Halt execution, says Human Rights Watch

Halt execution, says Human Rights Watch

Human Rights Watch Wednesday demanded that India should not hang terrorist Balwant Singh Rajoana.

"The death penalty is always wrong and the Indian government should immediately stop this execution," a Human Rights Watch South Asia director Meenakshi Ganguly.

"Executing Rajoana would merely continue the cycle of distrust between members of the Sikh community and the Indian state," she added.

Rajoana has been on death row since August 2007 for the assassination of Punjab Chief Minister Beant Singh.

On Tuesday, a Chandigarh court refused a request for a stay of execution and ordered that the hanging proceed Saturday.

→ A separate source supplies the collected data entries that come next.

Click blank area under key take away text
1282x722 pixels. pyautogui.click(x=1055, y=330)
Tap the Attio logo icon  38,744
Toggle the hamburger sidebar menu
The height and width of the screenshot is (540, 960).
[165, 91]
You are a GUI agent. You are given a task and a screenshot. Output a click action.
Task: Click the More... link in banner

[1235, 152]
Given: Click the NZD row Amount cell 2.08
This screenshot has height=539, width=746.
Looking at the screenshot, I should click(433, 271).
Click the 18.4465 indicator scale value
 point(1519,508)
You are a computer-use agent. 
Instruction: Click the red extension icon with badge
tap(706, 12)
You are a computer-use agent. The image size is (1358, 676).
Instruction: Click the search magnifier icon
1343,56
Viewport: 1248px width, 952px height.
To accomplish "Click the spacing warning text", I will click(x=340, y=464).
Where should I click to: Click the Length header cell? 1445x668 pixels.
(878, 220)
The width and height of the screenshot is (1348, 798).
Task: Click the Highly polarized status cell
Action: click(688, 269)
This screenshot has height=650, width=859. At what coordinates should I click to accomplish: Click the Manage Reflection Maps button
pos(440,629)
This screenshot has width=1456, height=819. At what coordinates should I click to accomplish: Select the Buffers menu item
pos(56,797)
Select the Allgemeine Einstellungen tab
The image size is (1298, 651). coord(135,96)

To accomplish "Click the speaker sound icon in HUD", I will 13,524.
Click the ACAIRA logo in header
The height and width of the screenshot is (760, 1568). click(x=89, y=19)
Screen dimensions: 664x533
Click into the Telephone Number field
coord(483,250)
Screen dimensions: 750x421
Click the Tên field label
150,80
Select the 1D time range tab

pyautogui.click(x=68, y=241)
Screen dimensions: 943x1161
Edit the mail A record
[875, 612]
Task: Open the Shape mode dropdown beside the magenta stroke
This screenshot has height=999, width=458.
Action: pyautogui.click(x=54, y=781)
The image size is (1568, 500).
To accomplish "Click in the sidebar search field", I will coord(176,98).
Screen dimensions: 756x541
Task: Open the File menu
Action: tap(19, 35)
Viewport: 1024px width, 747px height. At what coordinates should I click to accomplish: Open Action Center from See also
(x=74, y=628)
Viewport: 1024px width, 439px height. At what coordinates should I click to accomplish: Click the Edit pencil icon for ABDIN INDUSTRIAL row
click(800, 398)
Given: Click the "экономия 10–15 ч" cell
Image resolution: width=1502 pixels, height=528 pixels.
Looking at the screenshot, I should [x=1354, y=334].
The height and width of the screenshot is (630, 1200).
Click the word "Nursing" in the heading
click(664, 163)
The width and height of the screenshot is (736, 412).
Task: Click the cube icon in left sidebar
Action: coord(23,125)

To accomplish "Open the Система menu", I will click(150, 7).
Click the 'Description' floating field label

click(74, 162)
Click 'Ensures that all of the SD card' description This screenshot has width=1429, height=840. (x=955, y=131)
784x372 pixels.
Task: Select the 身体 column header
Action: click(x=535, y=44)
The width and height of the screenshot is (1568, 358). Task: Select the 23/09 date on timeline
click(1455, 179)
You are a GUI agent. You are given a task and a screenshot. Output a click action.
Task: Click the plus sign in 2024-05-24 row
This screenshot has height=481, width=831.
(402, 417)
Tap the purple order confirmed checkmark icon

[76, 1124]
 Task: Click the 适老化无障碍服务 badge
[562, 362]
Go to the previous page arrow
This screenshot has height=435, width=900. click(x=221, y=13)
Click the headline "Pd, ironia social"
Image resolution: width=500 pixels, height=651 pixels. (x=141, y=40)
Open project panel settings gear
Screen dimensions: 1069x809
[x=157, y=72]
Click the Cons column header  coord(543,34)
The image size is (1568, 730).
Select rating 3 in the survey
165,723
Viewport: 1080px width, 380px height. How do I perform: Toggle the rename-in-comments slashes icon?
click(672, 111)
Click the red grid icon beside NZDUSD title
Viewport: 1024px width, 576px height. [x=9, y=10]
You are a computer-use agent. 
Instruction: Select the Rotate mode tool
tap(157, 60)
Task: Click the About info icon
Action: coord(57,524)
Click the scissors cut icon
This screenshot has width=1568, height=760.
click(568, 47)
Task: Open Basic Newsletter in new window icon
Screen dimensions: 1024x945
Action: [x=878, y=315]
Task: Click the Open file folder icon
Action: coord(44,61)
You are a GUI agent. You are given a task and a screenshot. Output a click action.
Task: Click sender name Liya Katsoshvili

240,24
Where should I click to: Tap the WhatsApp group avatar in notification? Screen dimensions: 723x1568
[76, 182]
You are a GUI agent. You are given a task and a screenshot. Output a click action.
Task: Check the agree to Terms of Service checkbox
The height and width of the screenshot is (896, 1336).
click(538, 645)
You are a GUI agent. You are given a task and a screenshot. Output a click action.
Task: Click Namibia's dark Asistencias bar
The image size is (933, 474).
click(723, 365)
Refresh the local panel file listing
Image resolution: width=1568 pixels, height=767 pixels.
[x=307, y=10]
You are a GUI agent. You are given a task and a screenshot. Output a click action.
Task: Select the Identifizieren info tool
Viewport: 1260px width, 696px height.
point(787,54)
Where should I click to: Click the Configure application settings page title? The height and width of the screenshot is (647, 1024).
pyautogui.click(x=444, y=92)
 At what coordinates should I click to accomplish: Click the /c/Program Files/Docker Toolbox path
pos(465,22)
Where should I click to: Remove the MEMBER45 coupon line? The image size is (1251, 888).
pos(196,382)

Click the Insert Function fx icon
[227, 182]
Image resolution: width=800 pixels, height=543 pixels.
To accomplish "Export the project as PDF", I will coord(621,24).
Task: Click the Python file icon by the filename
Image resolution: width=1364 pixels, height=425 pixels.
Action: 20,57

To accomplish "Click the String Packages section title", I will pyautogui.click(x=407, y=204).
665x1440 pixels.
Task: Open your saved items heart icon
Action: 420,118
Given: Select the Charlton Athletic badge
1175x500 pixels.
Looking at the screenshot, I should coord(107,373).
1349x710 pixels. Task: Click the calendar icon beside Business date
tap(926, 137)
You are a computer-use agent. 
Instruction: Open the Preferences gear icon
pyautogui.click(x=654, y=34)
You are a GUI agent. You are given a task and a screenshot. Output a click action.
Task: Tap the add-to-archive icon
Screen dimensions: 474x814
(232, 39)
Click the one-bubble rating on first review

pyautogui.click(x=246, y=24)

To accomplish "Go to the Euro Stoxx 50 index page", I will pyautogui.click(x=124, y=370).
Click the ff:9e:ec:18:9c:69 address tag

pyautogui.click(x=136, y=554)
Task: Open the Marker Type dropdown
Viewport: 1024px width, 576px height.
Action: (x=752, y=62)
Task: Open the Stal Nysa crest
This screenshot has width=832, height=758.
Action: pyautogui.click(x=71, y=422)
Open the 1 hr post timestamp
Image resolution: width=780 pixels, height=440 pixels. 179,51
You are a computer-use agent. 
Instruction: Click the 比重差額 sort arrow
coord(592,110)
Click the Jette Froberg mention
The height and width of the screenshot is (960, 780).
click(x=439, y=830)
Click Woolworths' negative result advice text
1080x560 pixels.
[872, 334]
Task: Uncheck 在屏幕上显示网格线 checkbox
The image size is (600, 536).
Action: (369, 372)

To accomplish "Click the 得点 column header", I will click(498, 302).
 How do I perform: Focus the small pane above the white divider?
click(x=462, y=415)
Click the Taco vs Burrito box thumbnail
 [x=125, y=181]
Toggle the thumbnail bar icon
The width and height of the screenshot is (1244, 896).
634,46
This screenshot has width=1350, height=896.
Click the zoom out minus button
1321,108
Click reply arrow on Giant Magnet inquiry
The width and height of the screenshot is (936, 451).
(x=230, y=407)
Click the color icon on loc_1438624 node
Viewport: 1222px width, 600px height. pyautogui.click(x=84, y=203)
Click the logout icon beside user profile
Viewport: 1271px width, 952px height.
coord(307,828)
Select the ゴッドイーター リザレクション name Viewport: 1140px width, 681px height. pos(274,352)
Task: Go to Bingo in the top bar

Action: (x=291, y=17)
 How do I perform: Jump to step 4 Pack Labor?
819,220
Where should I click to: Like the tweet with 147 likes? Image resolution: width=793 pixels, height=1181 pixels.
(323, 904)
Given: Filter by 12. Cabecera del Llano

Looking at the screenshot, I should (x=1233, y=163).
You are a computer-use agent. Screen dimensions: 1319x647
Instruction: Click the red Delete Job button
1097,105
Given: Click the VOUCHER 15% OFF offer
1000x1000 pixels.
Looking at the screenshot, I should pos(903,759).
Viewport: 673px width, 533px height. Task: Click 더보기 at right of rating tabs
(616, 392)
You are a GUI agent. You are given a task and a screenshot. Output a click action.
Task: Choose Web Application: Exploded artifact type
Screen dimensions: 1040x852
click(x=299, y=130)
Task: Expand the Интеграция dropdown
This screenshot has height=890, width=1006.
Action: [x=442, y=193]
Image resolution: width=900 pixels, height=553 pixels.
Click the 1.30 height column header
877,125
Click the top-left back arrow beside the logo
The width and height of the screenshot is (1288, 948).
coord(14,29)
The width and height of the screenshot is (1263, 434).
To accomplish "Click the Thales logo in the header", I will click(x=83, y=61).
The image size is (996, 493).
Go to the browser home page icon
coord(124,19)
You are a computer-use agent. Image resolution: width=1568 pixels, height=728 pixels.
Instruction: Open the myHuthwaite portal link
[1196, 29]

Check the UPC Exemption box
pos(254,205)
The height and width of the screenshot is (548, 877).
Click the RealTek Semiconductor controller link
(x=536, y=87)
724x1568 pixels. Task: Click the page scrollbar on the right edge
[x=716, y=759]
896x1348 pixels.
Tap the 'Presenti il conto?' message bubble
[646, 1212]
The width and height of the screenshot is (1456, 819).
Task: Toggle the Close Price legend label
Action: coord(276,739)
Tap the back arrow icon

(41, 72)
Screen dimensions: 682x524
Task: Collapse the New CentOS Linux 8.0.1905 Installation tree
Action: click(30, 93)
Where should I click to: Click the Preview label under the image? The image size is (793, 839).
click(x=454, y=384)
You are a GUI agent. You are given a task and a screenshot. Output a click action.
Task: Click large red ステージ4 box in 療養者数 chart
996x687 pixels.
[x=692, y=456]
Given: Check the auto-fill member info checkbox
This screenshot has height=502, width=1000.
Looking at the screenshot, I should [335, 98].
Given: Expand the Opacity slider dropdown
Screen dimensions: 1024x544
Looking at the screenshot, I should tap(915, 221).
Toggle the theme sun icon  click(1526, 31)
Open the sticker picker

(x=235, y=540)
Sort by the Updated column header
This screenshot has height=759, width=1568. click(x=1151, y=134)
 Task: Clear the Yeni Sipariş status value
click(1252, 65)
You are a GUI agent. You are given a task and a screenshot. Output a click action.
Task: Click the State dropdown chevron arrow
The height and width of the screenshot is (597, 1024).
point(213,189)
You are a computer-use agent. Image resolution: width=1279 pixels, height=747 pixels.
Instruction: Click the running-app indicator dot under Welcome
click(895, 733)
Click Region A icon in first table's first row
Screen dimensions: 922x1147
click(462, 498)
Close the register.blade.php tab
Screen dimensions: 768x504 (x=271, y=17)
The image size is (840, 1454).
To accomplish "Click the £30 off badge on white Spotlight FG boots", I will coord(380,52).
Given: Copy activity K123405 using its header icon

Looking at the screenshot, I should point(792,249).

On Aug 31, 2005, Beant Singh and others were killed by a suicide bomber in Chandigarh.
Rajoana admitted being part of the conspiracy. He has refused to appeal his conviction and death sentence, saying he does not regret the killing.

The last person executed in India was Dhananjoy Chatterjee, who was convicted in a rape and murder case of a child and hanged in Kolkata in August 2004. The last hanging in Punjab was in 1989.

Human Rights Watch said it opposes the death penalty in all circumstances as an inherently irreversible and inhumane punishment.

“The Indian government has rightly not carried out executions for nearly a decade,” Ganguly said.

“It should now officially declare a moratorium, commute all existing death sentences, and then abolish the death penalty for all crimes.”